Brief: Would you copy all lines in the data that contain the word "screenshot"?
***** Records provided *****
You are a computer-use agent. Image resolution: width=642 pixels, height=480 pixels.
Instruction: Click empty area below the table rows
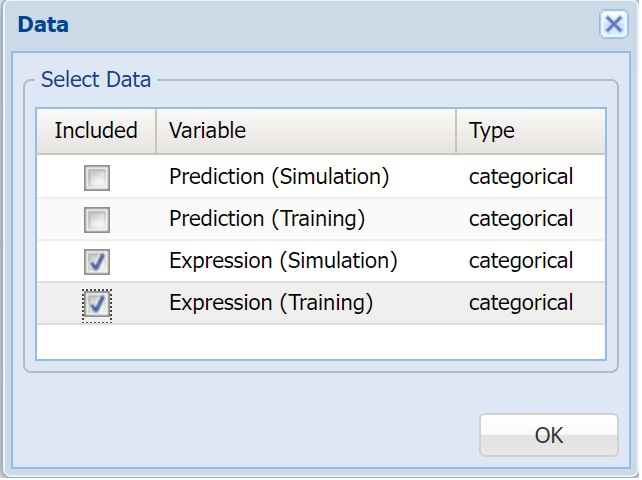[x=320, y=341]
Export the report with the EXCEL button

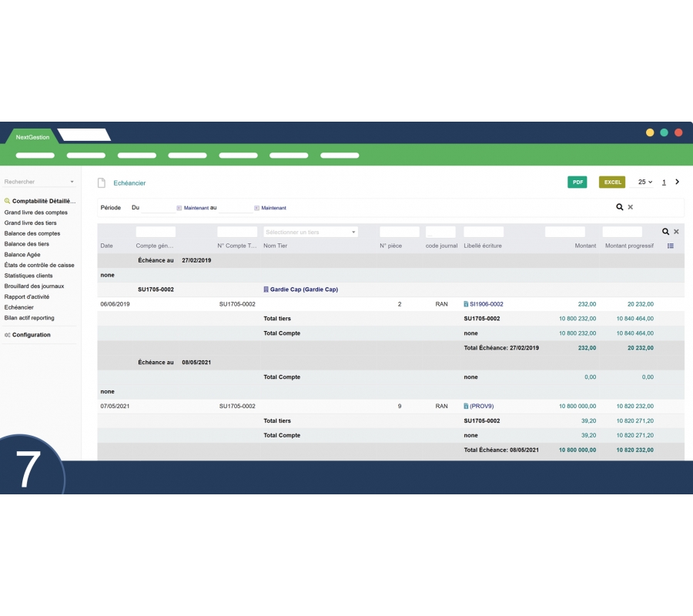pyautogui.click(x=612, y=182)
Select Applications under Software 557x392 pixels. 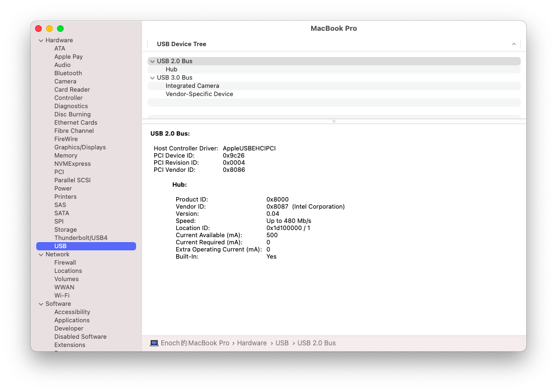(72, 320)
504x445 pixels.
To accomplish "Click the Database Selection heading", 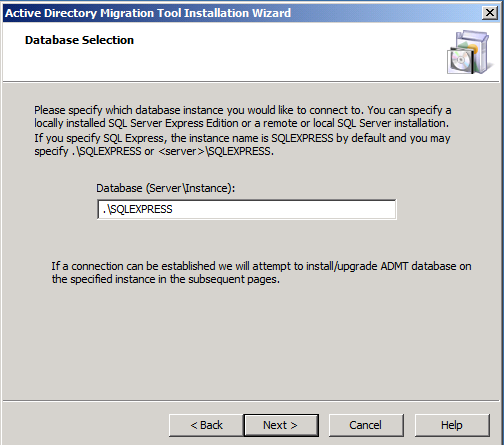I will [x=79, y=40].
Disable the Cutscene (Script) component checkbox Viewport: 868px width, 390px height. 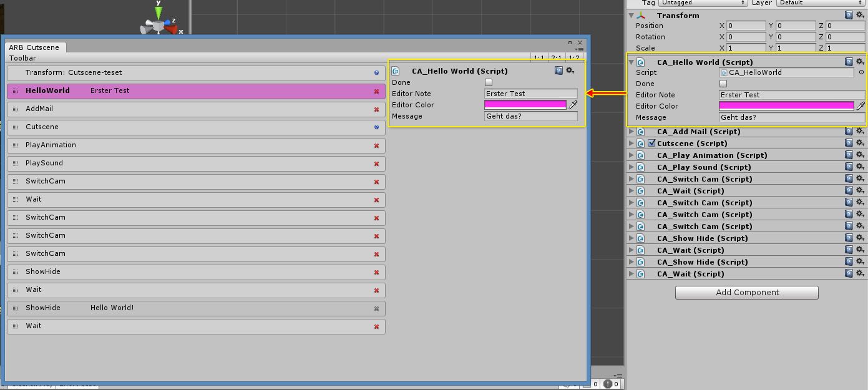coord(651,143)
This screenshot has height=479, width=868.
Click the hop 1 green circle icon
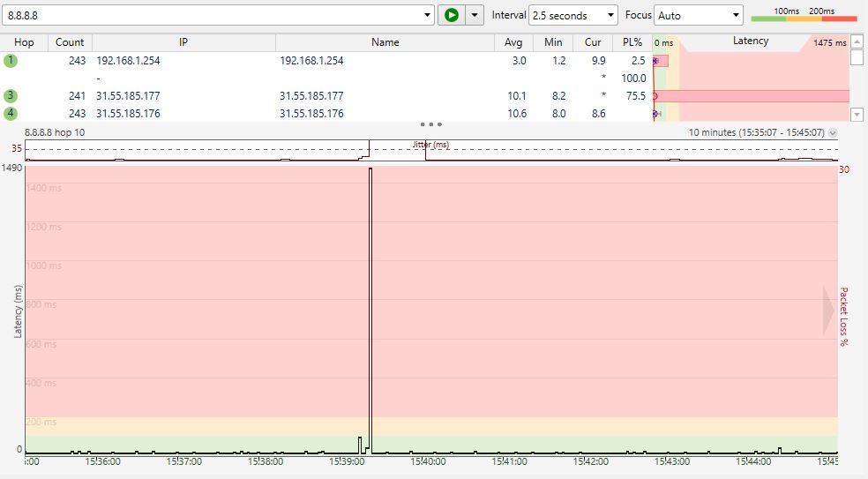(11, 61)
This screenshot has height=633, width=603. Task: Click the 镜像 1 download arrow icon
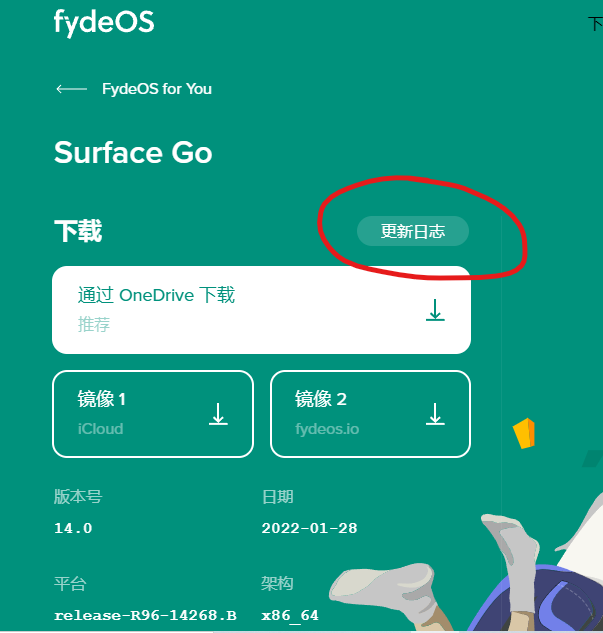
*****
Answer for this exercise:
This screenshot has height=479, width=868.
This screenshot has height=633, width=603. Task: Click the 镜像 1 download arrow icon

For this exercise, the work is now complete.